What you will do. Convert the material from its start up to and including the line with "pos(529,103)" into a two-column CSV with the headers instruction and response, giving one row for each thing asked: its wording and its answer. Put each value in a single quoted field, with any line breaks replaced by spaces.

** start Material provided **

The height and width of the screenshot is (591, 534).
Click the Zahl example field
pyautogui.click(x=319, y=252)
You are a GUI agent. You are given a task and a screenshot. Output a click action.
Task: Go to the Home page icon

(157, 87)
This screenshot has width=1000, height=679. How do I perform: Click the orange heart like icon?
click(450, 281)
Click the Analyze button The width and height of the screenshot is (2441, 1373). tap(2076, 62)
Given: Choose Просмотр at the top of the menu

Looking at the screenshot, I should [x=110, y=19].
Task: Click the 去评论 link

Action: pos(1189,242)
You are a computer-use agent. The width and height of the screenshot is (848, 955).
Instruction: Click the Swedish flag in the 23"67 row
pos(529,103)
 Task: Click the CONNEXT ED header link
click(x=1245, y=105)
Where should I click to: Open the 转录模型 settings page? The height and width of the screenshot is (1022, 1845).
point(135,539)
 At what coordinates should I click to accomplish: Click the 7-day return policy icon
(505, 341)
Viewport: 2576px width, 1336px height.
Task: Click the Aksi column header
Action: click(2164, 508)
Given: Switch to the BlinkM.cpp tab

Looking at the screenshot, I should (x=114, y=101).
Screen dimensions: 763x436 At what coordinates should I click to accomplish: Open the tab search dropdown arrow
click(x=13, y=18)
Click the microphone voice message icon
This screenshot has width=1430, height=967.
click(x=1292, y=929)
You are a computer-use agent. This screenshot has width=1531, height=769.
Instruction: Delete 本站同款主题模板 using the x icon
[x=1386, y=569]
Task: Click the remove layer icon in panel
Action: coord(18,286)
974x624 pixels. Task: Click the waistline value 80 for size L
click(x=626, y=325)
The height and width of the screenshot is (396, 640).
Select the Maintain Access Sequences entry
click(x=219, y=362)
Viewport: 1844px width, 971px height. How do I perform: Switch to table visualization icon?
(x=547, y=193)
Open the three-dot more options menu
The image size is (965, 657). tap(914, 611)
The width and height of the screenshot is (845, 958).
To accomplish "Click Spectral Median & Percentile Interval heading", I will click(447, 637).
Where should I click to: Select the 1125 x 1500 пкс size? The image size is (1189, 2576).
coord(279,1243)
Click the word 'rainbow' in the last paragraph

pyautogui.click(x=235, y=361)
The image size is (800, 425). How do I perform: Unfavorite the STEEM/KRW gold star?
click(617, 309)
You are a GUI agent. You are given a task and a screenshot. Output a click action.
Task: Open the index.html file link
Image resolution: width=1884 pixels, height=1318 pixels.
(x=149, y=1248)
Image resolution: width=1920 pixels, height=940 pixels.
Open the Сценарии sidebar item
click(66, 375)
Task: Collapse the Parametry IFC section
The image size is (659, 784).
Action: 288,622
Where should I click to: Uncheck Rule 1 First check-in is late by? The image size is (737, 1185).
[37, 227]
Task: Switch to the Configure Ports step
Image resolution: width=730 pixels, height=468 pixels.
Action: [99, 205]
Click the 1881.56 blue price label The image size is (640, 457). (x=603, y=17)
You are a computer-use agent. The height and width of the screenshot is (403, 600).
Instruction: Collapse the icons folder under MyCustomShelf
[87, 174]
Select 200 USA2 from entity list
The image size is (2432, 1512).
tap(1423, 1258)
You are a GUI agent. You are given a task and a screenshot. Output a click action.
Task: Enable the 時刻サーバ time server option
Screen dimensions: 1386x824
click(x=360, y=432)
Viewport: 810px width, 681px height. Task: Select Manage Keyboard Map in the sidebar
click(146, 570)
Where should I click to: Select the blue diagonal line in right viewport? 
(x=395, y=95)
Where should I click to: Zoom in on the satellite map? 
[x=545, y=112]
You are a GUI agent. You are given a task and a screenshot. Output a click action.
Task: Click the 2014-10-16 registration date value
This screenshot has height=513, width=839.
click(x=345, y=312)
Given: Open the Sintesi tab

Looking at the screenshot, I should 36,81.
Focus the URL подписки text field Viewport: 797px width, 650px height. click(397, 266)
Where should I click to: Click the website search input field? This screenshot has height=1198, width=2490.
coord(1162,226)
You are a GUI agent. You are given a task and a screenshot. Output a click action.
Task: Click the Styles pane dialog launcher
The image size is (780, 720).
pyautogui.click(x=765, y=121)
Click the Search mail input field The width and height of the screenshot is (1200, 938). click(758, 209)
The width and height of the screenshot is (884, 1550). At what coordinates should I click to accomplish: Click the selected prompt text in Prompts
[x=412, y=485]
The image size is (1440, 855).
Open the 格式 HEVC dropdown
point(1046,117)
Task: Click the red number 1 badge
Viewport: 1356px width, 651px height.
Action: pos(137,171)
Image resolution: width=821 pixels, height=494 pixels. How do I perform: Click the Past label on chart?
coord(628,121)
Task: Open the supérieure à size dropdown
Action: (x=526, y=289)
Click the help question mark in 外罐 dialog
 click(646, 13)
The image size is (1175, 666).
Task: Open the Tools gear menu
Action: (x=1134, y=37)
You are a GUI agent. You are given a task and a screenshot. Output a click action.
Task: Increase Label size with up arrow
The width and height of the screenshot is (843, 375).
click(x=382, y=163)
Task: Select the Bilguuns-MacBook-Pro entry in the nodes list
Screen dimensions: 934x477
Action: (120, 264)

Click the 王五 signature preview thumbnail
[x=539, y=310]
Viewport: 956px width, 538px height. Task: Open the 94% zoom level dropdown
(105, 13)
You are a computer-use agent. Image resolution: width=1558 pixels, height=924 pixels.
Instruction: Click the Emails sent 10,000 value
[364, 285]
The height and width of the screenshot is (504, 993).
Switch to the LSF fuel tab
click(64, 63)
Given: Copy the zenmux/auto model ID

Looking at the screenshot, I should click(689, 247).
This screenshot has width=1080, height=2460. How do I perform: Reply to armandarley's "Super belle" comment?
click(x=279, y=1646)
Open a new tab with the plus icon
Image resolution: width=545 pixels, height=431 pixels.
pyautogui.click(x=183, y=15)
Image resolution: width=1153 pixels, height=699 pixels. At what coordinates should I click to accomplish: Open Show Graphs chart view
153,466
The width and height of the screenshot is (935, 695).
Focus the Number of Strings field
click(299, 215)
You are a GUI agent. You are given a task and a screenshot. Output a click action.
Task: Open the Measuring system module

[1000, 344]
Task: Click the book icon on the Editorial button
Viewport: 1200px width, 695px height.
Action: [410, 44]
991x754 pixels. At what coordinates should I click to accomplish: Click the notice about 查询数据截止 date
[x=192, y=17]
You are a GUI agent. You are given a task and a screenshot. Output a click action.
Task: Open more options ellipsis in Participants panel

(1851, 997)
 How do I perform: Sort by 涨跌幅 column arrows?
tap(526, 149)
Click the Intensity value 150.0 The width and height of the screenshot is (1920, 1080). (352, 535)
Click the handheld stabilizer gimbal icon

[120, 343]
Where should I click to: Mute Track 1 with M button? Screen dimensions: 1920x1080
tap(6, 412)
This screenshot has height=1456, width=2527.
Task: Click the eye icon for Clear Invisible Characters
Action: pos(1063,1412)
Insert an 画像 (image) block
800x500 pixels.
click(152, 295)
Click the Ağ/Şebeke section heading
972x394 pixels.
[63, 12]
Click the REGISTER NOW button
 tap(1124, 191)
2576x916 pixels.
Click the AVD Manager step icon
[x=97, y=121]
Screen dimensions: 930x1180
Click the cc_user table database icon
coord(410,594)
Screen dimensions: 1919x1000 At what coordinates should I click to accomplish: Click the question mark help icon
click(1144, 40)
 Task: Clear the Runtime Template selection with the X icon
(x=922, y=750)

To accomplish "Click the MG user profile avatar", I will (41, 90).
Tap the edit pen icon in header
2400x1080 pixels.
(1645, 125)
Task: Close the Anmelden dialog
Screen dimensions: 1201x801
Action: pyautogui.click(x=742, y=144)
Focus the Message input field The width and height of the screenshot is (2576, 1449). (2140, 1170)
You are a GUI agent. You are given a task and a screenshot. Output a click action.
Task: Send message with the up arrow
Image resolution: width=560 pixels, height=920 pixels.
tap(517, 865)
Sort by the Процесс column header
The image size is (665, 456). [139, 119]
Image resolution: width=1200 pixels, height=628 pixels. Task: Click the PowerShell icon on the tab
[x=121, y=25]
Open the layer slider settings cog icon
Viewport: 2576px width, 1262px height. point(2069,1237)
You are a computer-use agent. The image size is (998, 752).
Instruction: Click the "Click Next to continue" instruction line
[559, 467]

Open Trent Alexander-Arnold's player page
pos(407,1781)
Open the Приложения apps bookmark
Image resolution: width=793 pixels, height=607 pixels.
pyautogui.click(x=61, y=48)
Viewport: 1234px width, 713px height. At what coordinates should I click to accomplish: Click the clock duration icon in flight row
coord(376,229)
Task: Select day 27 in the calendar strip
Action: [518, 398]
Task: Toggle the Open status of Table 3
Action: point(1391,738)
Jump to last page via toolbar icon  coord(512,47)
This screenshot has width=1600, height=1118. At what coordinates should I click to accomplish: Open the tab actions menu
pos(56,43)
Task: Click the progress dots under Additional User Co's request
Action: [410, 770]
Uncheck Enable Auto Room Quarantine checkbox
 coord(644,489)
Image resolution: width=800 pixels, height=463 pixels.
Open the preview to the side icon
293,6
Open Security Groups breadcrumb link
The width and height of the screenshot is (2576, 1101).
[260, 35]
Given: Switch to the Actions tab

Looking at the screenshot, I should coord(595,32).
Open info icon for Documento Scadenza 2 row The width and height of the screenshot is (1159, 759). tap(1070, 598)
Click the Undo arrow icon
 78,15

** end Material provided **

Result for this task.
instruction,response
"The height and width of the screenshot is (591, 534). Click the Zahl example field","pyautogui.click(x=319, y=252)"
"You are a GUI agent. You are given a task and a screenshot. Output a click action. Task: Go to the Home page icon","(157, 87)"
"This screenshot has width=1000, height=679. How do I perform: Click the orange heart like icon?","click(450, 281)"
"Click the Analyze button The width and height of the screenshot is (2441, 1373).","tap(2076, 62)"
"Given: Choose Просмотр at the top of the menu","Looking at the screenshot, I should [x=110, y=19]."
"Task: Click the 去评论 link","Action: pos(1189,242)"
"You are a computer-use agent. The width and height of the screenshot is (848, 955). Instruction: Click the Swedish flag in the 23""67 row","pos(529,103)"